Fig. 2.

LDAH is absent in mice with a targeted gene-disruption allele. A: A gene knockout cassette disrupts exons 2 and 3 of the Ldah gene. B–E: Ldah mRNA and protein are absent in Ldah KO animals. Schematic of the Ldah gene locus and targeting cassette (Knockout Mouse Project). Genotype of animals was confirmed with SD30636, NeoF, and SD primers. B: Ldah mRNA is reduced to 50% of the gene product in heterozygous mice and absent in Ldah KO animals.
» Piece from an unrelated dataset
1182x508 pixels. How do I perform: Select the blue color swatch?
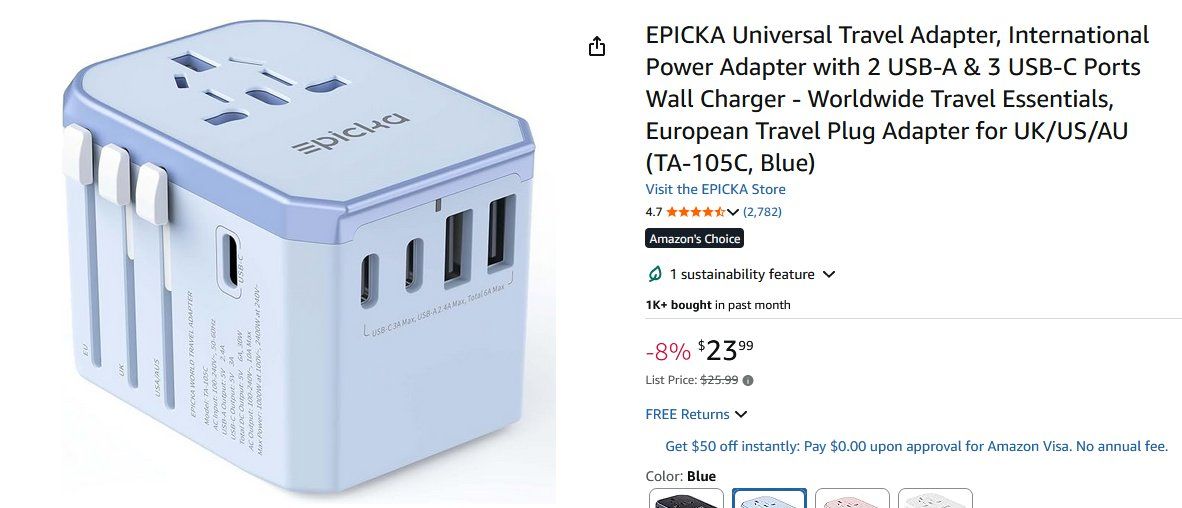point(769,498)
Relative Ldah mRNA abundance ± SD in different tissues of Ldah WT (black bars), heterozygous (gray bars), and KO mice (white bars) determined by qPCR. Ldah values were normalized to the average of β-actin and cyclophilin. Values are means (n = 3–4). C: Western blots against LDAH in liver tissue from male and female Ldah WT and KO animals confirmed loss of LDAH protein. Tubulin was used as a loading control. D: LDAH protein is undetectable in tissues of male Ldah KO animals by Western blot. Low and high exposures are shown for tubulin. E: Mass spectrometry (MS) analysis confirmed absence of LDAH in Ldah KO animals. Peptides that were identified by MS for LDAH (top) or ATGL (bottom) in WT or Ldah KO animals are mapped to the protein sequence. For ATGL, peptides were identified in both WT and KO tissue across the length of the protein. For LDAH, no peptides were identified in KO animals, and peptides from various parts of the protein were detected in lysates from WT tissue. Data from WAT and livers of two animals per genotype were combined for the graph.